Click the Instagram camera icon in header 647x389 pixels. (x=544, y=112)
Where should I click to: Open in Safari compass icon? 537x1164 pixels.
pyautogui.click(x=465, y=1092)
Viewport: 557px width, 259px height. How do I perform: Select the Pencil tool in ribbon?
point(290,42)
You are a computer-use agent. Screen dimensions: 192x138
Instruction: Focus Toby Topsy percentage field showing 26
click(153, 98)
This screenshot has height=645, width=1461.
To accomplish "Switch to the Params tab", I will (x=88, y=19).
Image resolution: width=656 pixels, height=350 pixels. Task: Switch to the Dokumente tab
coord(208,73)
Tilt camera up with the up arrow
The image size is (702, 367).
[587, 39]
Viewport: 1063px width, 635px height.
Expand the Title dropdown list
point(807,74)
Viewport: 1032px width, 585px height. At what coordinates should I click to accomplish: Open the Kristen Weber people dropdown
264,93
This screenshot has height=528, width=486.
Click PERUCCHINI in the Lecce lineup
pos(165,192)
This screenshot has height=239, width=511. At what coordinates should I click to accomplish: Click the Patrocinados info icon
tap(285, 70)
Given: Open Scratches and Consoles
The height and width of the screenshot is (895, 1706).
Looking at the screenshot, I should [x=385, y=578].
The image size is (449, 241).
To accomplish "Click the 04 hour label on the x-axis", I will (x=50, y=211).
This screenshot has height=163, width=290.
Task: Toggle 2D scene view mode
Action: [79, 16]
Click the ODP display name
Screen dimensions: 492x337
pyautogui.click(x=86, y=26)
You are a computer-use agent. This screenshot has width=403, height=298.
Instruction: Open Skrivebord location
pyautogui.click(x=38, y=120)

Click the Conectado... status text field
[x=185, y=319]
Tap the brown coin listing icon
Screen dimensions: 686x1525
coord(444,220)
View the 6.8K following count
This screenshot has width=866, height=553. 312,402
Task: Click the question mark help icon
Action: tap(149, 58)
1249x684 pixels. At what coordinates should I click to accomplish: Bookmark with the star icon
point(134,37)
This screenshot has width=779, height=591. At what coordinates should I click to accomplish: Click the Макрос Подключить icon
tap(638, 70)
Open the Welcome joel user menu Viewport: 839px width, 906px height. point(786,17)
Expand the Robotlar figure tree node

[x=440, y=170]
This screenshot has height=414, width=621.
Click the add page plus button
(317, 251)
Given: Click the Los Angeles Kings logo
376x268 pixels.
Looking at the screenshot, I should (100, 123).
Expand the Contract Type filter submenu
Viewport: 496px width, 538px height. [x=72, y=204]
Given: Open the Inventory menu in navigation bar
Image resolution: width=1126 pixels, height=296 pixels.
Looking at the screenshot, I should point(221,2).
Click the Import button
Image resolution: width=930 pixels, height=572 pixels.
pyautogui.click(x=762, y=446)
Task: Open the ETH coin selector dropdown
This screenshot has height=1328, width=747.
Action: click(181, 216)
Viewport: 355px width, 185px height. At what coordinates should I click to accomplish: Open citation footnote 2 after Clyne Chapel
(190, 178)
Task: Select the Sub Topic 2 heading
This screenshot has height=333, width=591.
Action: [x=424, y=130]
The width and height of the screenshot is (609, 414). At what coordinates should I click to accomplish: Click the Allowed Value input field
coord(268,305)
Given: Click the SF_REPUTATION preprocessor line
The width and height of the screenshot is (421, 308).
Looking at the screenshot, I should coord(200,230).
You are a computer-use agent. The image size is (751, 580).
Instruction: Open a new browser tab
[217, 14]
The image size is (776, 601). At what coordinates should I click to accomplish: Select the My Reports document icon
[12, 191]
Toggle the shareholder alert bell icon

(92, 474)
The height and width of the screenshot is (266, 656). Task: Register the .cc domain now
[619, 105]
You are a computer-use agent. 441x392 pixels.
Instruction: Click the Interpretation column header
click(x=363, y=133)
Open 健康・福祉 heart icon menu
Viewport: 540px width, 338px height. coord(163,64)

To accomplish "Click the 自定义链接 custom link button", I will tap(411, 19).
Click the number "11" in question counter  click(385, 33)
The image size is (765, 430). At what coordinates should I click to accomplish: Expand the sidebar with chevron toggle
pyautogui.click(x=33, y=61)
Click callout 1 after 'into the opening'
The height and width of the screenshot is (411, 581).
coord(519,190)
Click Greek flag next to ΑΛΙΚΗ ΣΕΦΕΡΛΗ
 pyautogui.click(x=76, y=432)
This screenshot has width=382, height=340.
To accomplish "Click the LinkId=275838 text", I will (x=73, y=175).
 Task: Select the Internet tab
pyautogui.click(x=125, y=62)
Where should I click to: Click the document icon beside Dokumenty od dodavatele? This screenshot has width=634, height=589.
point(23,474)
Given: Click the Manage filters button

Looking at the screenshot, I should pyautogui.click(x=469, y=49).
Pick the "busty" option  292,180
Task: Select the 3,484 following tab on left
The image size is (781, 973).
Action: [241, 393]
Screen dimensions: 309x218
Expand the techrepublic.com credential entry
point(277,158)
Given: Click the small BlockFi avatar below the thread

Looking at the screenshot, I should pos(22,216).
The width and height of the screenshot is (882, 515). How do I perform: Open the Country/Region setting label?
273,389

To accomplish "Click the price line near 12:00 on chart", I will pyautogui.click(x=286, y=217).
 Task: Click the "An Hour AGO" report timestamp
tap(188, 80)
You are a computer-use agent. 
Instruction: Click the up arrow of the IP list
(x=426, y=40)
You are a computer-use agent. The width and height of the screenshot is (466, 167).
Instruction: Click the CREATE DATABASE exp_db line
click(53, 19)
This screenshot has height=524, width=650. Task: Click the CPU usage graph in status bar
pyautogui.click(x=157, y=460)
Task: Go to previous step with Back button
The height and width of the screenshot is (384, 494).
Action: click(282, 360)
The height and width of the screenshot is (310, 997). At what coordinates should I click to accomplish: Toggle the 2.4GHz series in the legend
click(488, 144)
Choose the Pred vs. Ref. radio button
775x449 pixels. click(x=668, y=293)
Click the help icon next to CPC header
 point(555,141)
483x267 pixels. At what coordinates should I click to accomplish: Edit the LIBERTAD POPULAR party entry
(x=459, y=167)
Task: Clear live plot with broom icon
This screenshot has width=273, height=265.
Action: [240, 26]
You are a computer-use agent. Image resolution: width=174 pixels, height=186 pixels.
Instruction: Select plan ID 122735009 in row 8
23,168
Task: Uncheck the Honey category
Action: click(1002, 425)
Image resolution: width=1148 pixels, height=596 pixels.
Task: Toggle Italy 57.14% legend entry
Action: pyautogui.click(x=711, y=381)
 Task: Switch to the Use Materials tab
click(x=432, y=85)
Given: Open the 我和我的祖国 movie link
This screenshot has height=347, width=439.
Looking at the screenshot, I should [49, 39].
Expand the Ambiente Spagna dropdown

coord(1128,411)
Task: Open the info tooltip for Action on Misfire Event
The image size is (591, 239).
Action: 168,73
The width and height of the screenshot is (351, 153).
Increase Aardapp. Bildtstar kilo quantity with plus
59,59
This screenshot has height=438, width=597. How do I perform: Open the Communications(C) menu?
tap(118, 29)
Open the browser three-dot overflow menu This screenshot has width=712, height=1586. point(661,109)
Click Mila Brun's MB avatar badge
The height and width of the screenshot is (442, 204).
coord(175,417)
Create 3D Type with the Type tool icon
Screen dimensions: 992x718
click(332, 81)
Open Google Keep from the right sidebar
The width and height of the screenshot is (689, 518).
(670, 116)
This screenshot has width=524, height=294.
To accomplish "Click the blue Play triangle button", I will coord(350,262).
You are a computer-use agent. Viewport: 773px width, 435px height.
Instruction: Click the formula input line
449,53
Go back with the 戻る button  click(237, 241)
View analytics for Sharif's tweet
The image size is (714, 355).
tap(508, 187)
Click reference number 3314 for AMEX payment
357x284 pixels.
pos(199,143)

###

Your task: Among the records, find every line with the word "camera" and copy it.

Final answer:
Click the Instagram camera icon in header 647x389 pixels. (x=544, y=112)
Tilt camera up with the up arrow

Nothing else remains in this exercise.